## START

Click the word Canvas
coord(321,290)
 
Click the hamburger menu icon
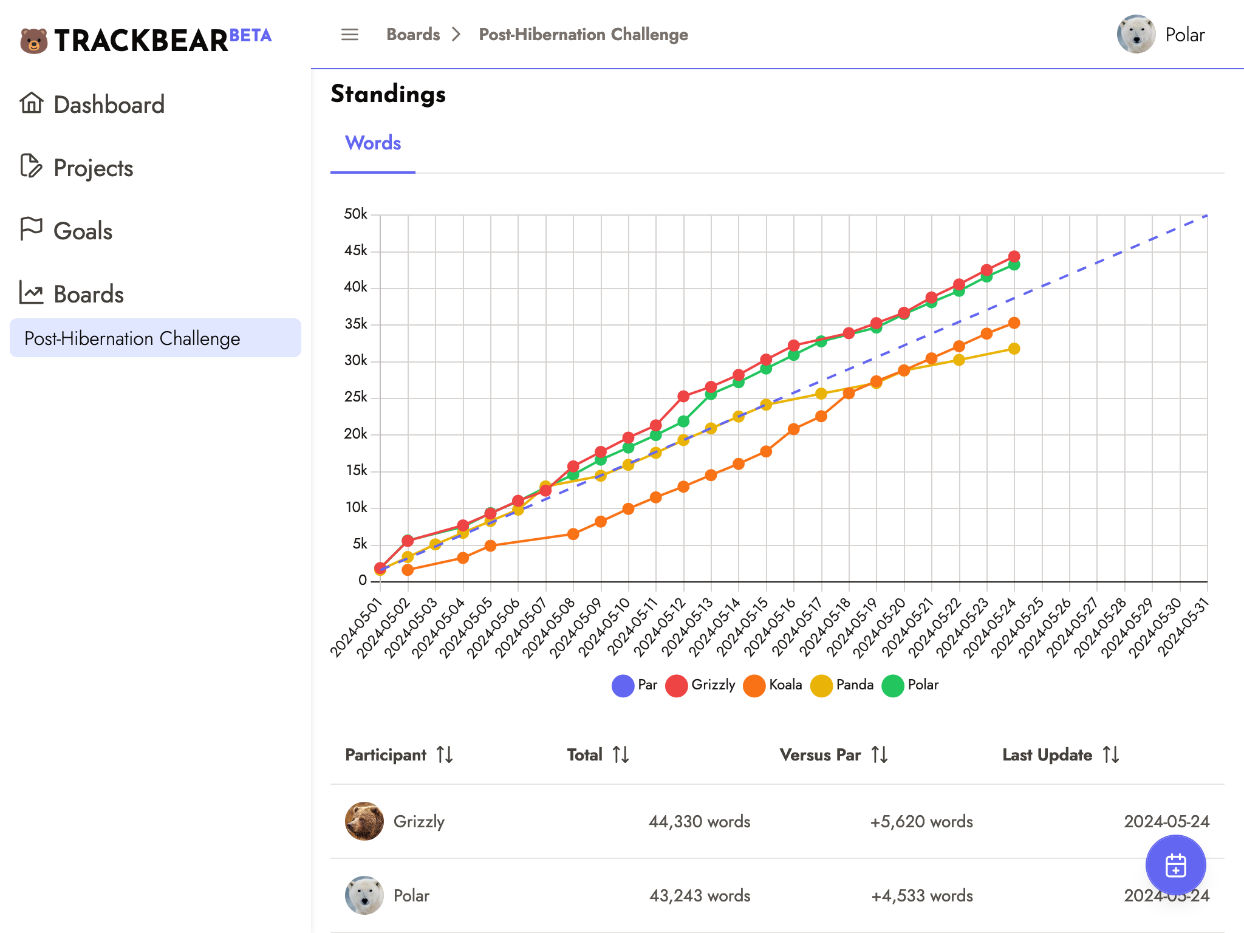click(350, 35)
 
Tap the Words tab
click(373, 143)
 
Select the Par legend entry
click(635, 685)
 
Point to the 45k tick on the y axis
click(356, 251)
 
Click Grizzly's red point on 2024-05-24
click(1014, 256)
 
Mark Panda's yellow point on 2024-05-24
click(1014, 349)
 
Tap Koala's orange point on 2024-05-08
click(573, 534)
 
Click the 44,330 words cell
click(699, 822)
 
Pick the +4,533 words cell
click(921, 896)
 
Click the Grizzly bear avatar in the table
click(364, 821)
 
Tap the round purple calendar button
click(1175, 865)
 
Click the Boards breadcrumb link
click(413, 35)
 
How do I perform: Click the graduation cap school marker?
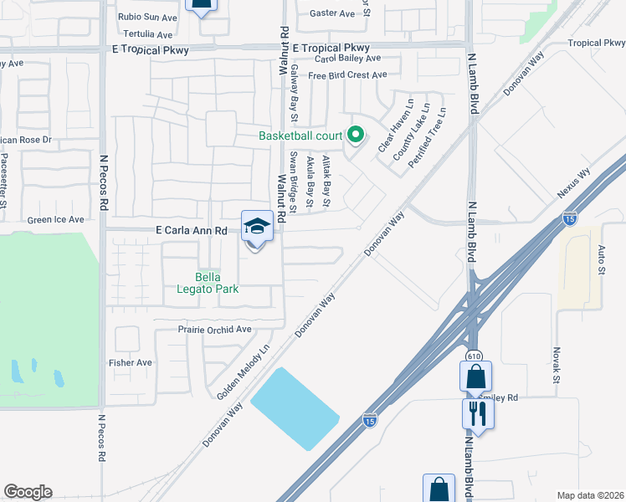tap(257, 226)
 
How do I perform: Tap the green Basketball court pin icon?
tap(355, 134)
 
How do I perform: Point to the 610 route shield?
tap(475, 356)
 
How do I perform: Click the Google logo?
tap(28, 492)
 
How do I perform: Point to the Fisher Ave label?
tap(131, 362)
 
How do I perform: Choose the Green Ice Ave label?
tap(56, 219)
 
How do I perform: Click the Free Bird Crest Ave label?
tap(347, 75)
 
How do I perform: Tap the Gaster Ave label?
tap(332, 13)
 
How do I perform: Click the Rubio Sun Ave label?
tap(147, 17)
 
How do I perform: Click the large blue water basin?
tap(295, 408)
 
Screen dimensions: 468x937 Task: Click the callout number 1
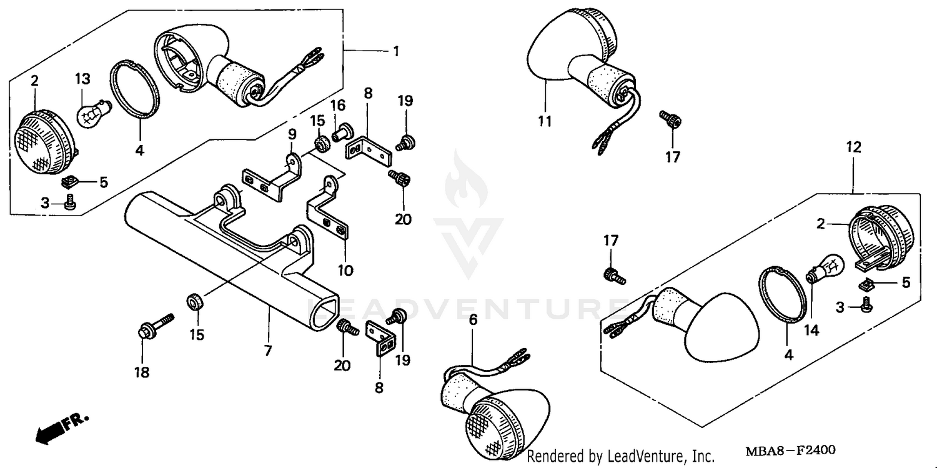pyautogui.click(x=395, y=51)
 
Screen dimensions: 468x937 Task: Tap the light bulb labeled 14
pyautogui.click(x=826, y=269)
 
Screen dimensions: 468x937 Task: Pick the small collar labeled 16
pyautogui.click(x=342, y=131)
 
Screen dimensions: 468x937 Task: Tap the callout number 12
pyautogui.click(x=853, y=147)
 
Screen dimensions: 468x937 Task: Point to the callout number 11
pyautogui.click(x=545, y=121)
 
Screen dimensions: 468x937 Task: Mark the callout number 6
pyautogui.click(x=473, y=319)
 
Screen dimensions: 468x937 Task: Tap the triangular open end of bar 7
pyautogui.click(x=325, y=311)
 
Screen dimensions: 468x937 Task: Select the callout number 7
pyautogui.click(x=268, y=351)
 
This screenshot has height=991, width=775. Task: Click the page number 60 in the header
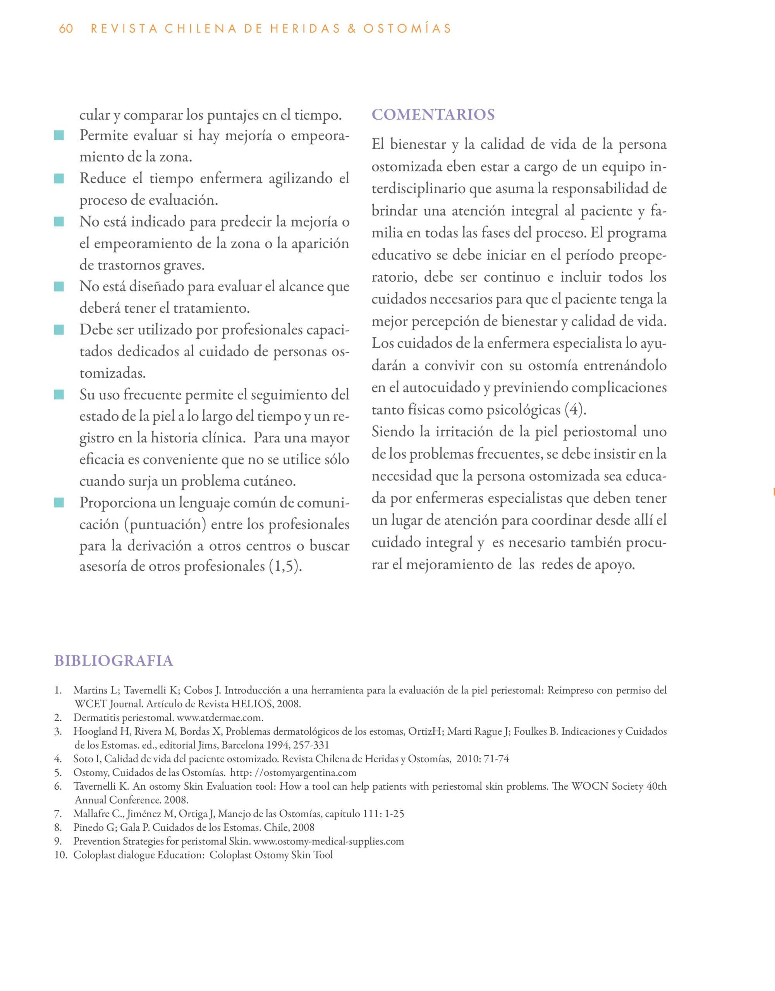pos(66,29)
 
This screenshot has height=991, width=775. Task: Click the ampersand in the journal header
pos(351,29)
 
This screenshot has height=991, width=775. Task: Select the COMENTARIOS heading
pos(433,115)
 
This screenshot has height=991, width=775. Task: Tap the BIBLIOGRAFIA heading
pos(114,661)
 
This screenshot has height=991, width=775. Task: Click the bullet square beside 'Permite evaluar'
pos(58,135)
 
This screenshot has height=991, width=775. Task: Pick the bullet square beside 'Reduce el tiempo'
pos(58,179)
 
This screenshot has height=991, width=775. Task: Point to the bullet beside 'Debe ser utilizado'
pos(58,329)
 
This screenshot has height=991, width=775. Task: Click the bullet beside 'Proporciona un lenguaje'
pos(58,503)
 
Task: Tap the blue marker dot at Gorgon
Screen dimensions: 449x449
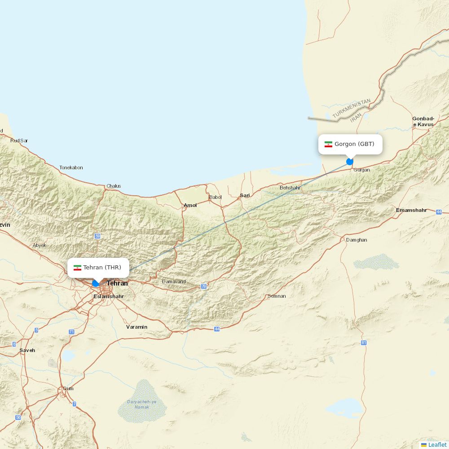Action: (x=350, y=162)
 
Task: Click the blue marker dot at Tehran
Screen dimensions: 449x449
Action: (x=95, y=283)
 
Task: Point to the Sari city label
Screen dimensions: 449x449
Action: (x=245, y=195)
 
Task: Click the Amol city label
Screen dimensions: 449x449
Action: (x=190, y=205)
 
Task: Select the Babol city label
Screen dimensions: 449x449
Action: (x=216, y=197)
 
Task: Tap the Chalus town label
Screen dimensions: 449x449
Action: (x=114, y=186)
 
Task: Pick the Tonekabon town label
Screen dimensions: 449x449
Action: (x=71, y=167)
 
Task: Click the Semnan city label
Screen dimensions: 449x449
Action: (x=277, y=296)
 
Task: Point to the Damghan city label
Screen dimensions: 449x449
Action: (x=357, y=240)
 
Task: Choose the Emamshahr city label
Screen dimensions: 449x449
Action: (x=411, y=210)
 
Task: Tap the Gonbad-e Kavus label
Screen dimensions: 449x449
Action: (x=423, y=122)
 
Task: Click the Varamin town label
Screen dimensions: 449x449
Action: (x=136, y=327)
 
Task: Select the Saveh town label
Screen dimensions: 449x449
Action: (x=27, y=350)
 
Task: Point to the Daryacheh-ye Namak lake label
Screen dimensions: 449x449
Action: (x=141, y=404)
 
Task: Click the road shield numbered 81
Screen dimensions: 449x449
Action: (x=364, y=343)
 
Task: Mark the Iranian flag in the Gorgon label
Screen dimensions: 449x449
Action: (x=329, y=144)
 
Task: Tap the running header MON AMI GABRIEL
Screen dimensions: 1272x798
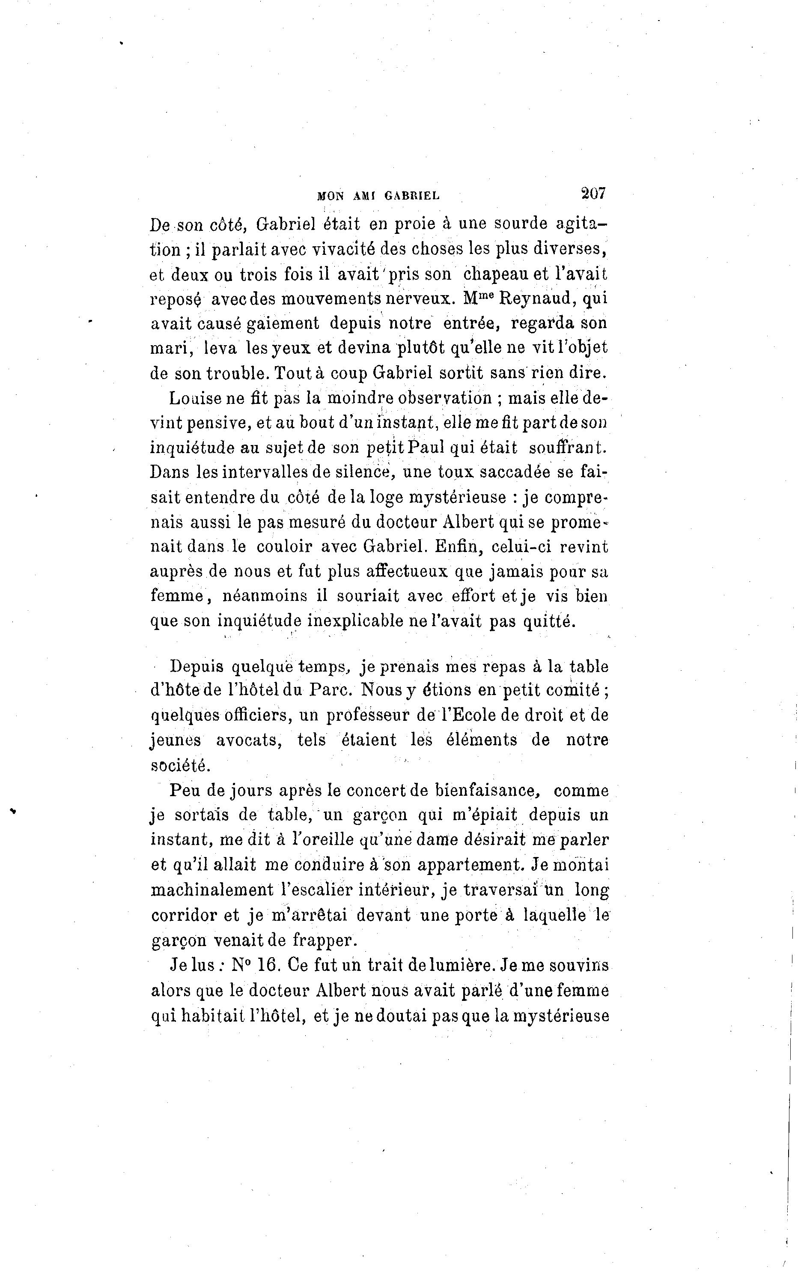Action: point(378,196)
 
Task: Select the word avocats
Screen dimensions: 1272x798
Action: point(249,740)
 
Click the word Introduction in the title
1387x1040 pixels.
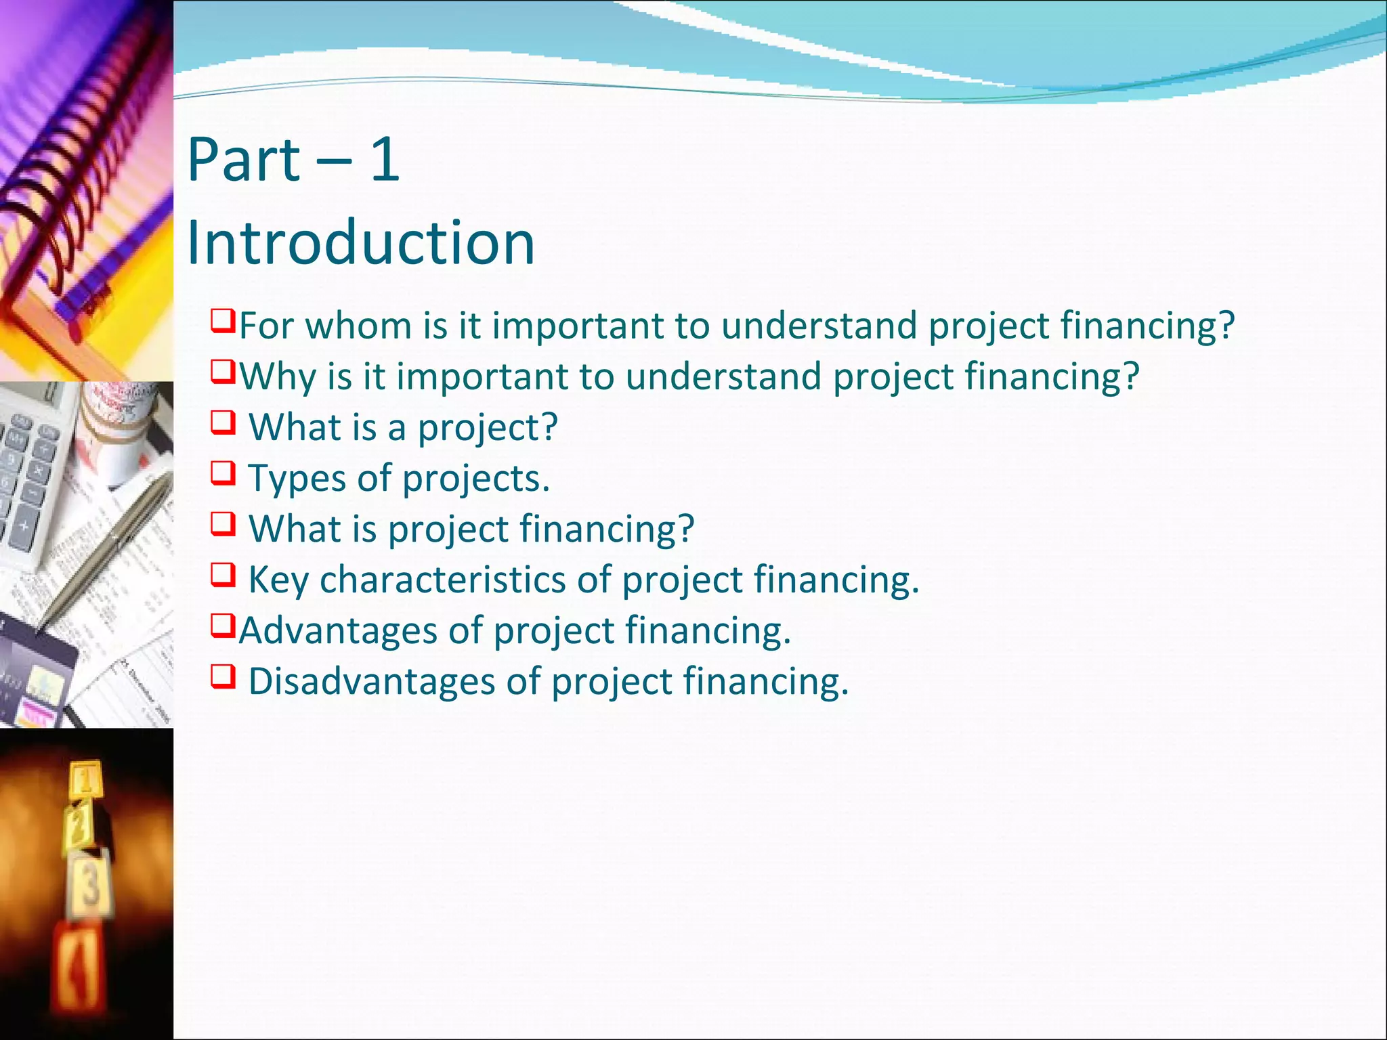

## END

Stated problem
Can you reproduce everything from the line containing "Task: Click the Amol city label" down to the line containing "Action: (x=411, y=210)", both lines included, with the requests unchanged and every x and y coordinate in the answers shifted by -55?

Completed task
Task: Click the Amol city label
Screen dimensions: 449x449
Action: (x=135, y=150)
 
Task: Select the Babol city label
Screen dimensions: 449x449
Action: (x=161, y=142)
 
Task: Tap the Chalus town label
Screen dimensions: 449x449
Action: (x=59, y=131)
 
Task: Pick the Tonekabon town label
Screen dimensions: 449x449
Action: (x=16, y=112)
 
Task: Click the Semnan city label
Screen dimensions: 449x449
Action: (x=222, y=241)
 
Task: Point to the Damghan city label
Screen dimensions: 449x449
Action: (x=302, y=185)
 
Task: Choose the Emamshahr city label
Screen dimensions: 449x449
Action: (x=356, y=155)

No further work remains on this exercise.